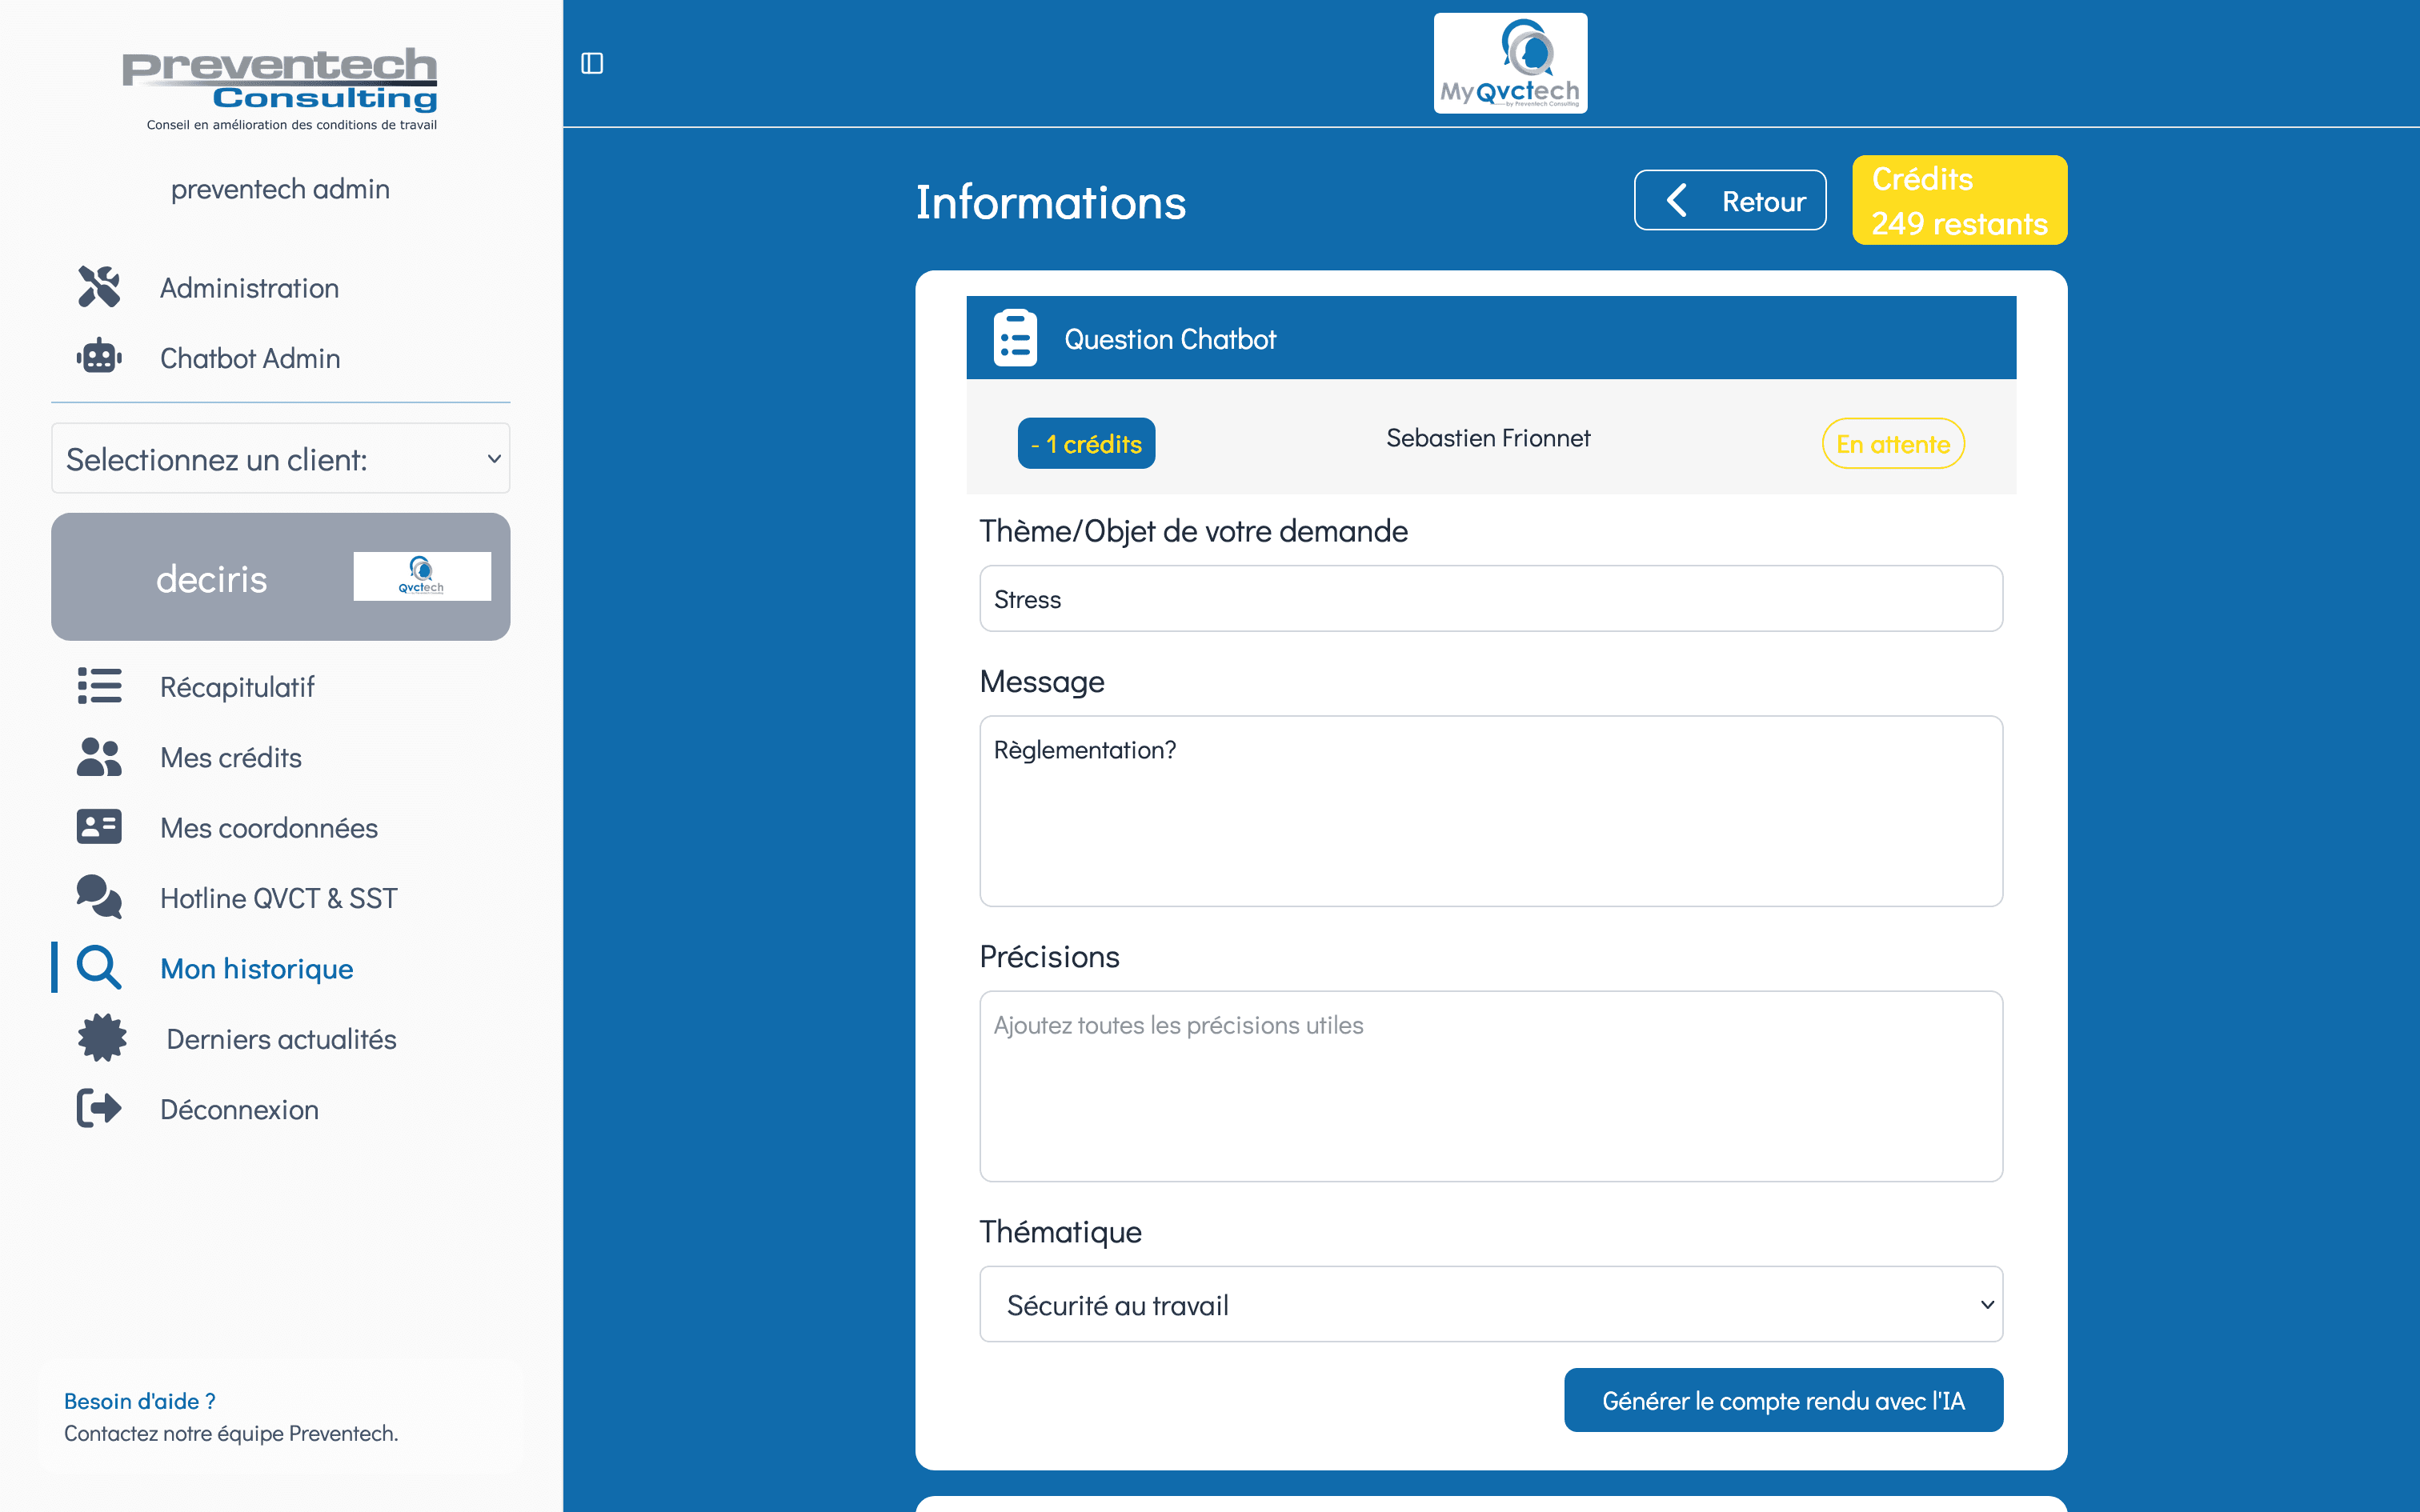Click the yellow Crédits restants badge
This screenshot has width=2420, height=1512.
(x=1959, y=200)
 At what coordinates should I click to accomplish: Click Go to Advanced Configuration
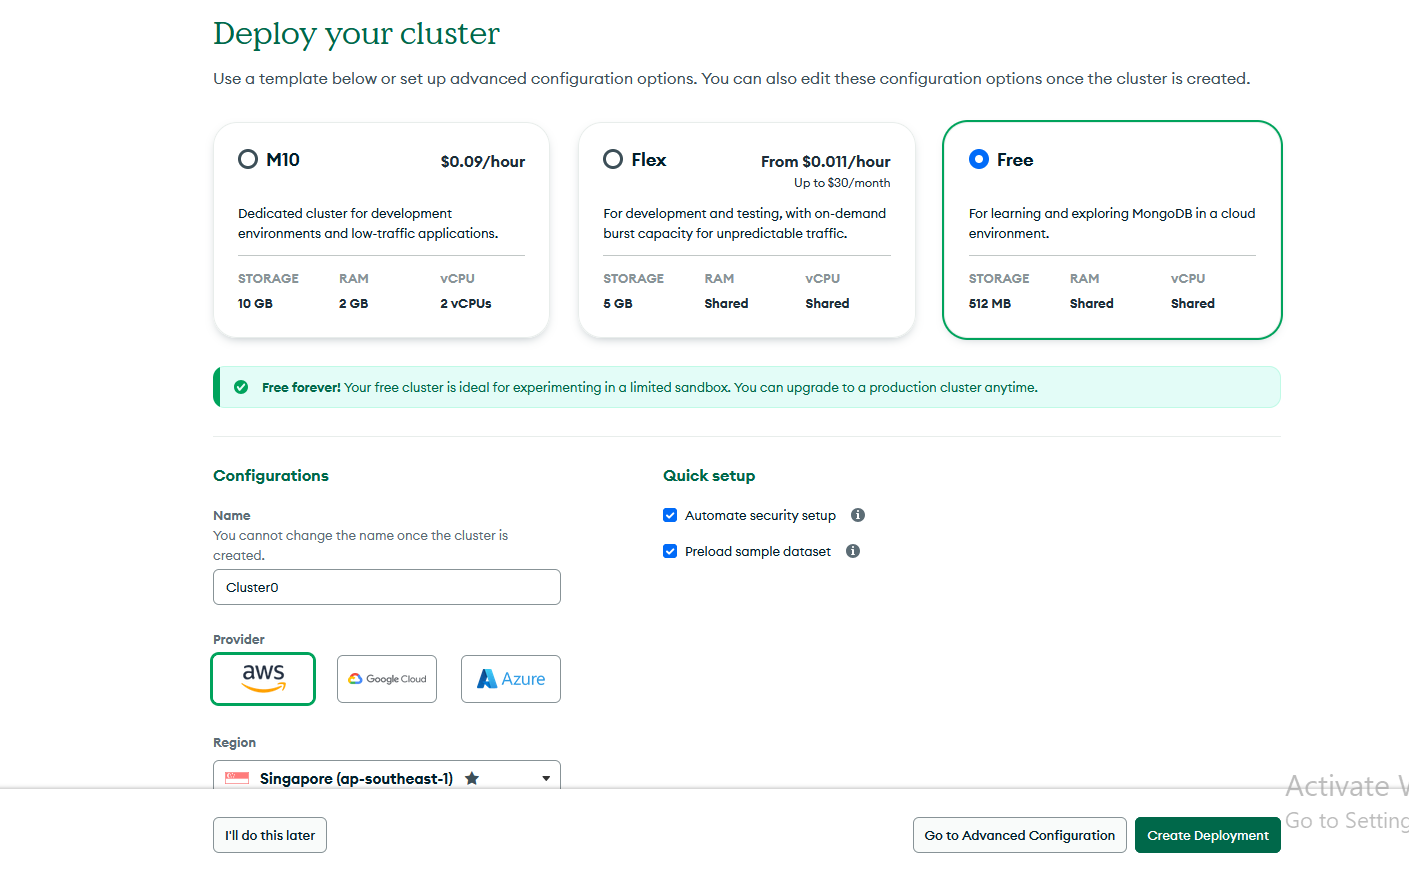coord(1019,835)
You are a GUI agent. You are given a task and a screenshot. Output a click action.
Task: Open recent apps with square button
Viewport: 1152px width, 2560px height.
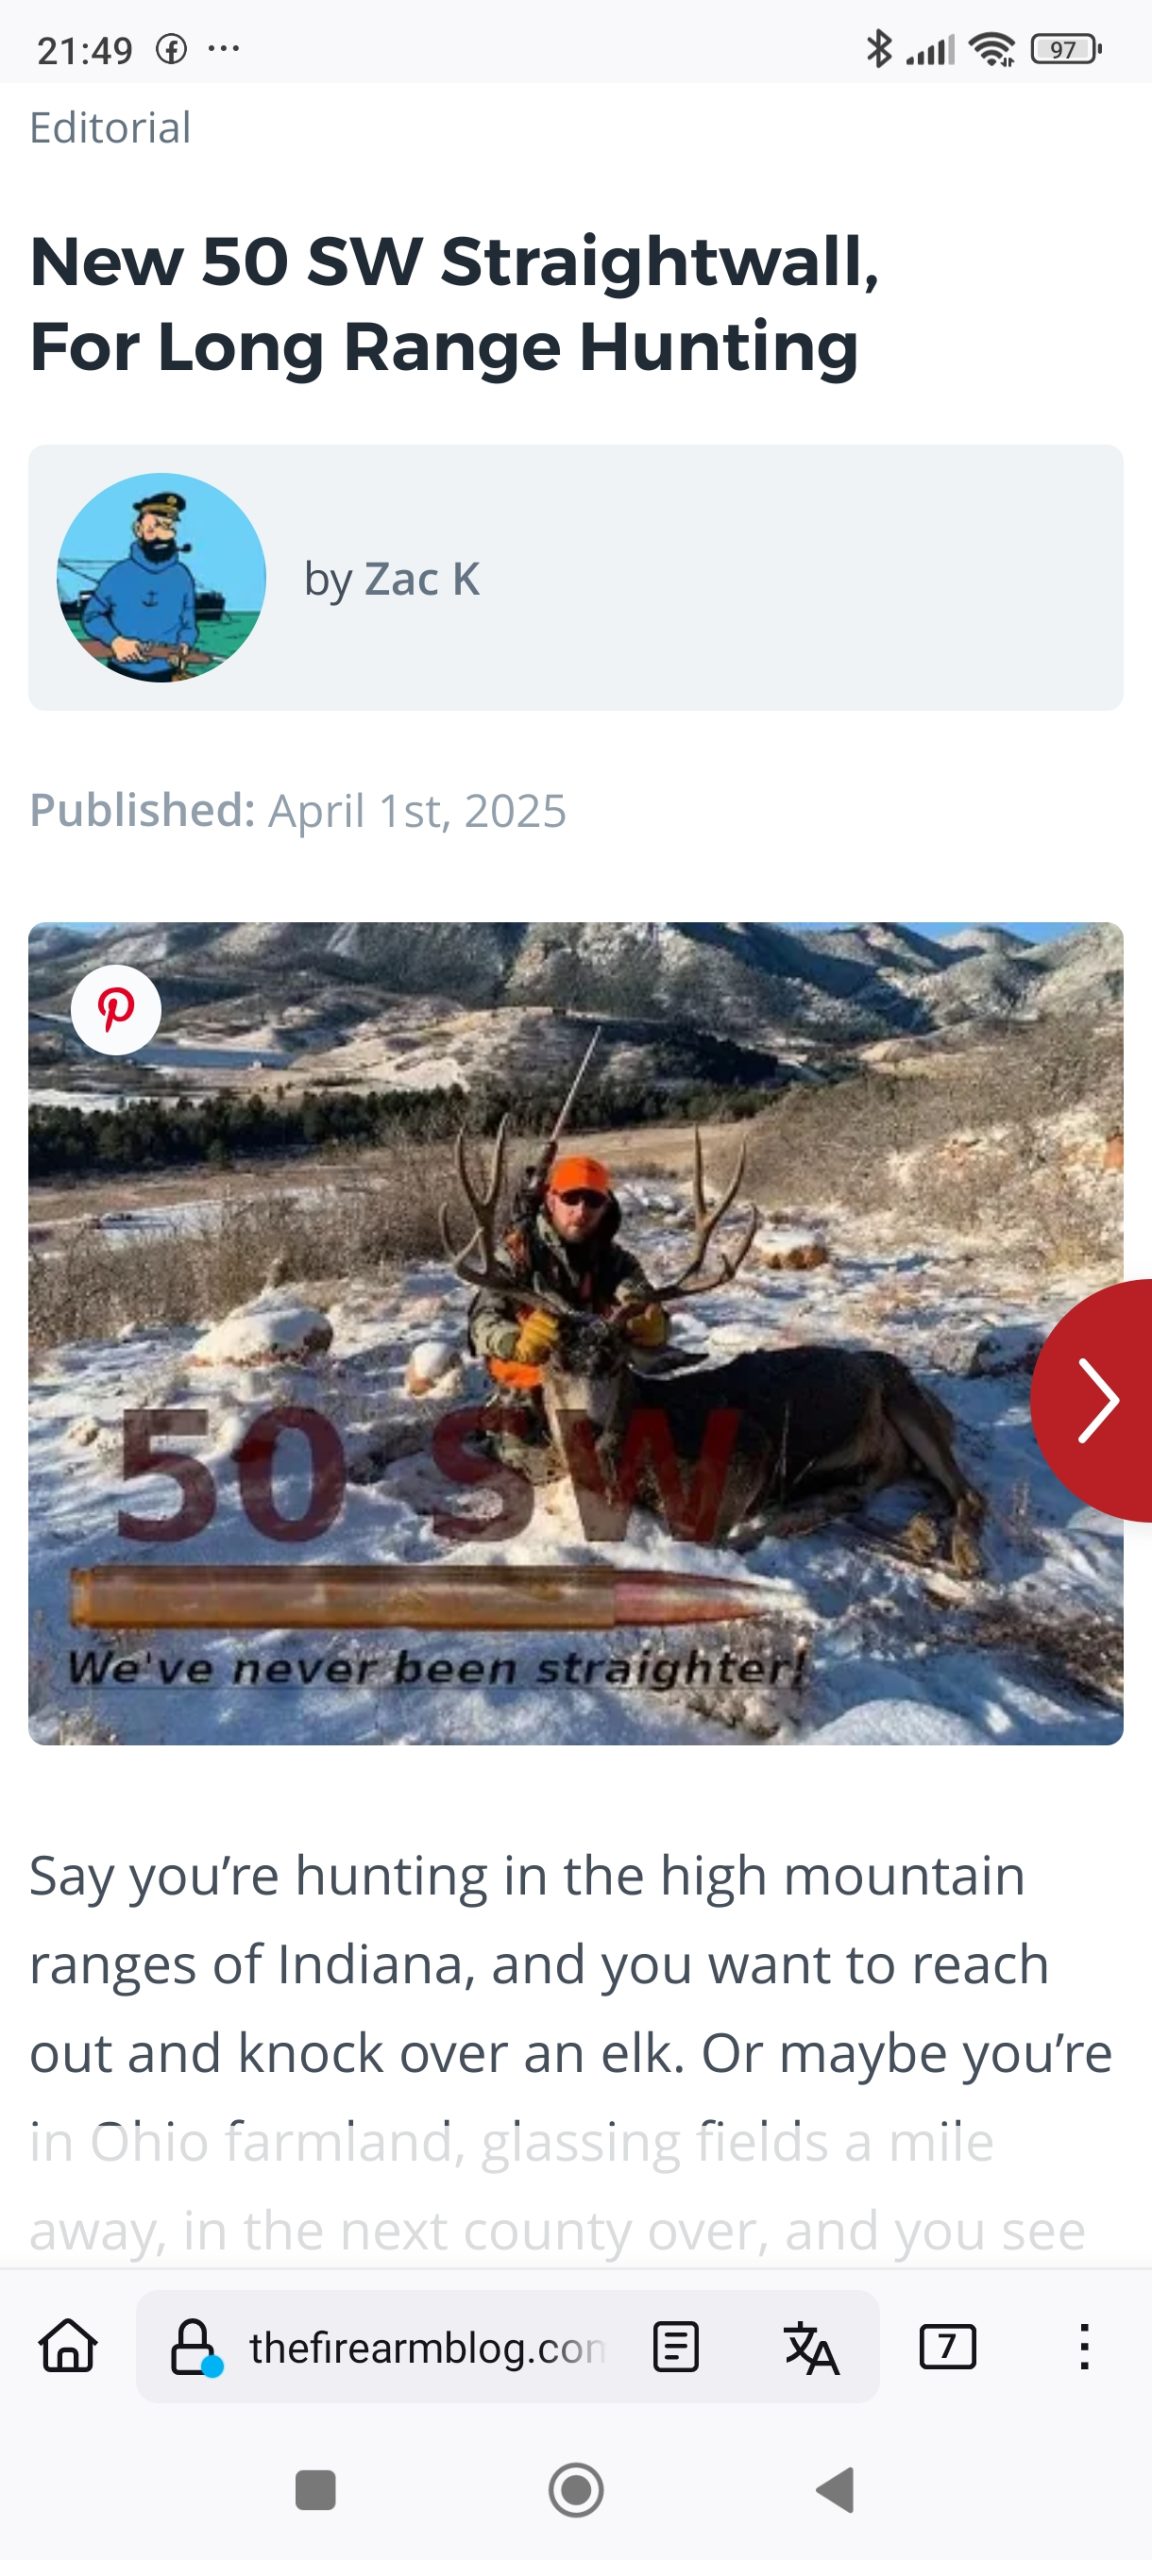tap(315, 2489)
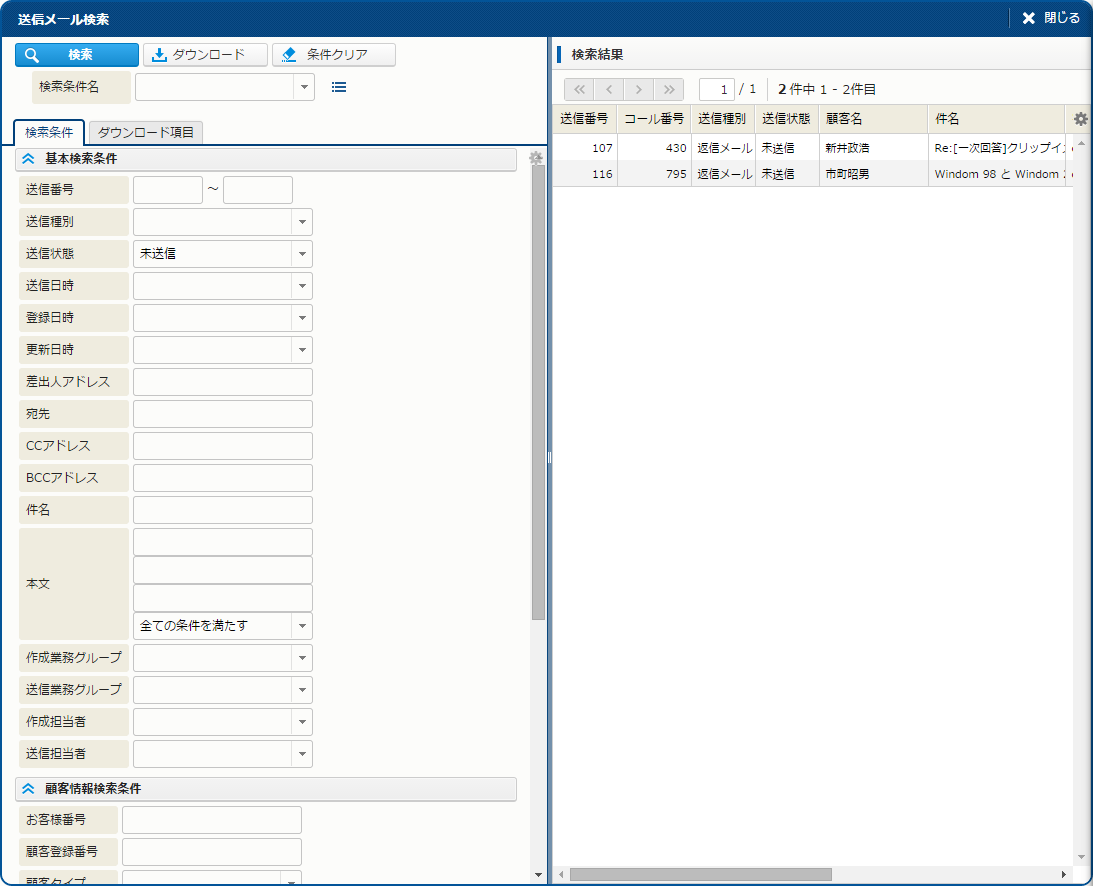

*WORK REQUIRED*.
Reproduce all of the lines above word for word, leaving out the pictures.

*REPLY*.
Click the yellow Crédits restants badge
This screenshot has width=2420, height=1512.
(x=1959, y=200)
 At what coordinates should I click to accomplish: Click Go to Advanced Configuration
coord(1019,835)
You are a GUI agent. You are given a task and a screenshot. Output a click action.
Task: Open recent apps with square button
Viewport: 1152px width, 2560px height.
tap(315, 2489)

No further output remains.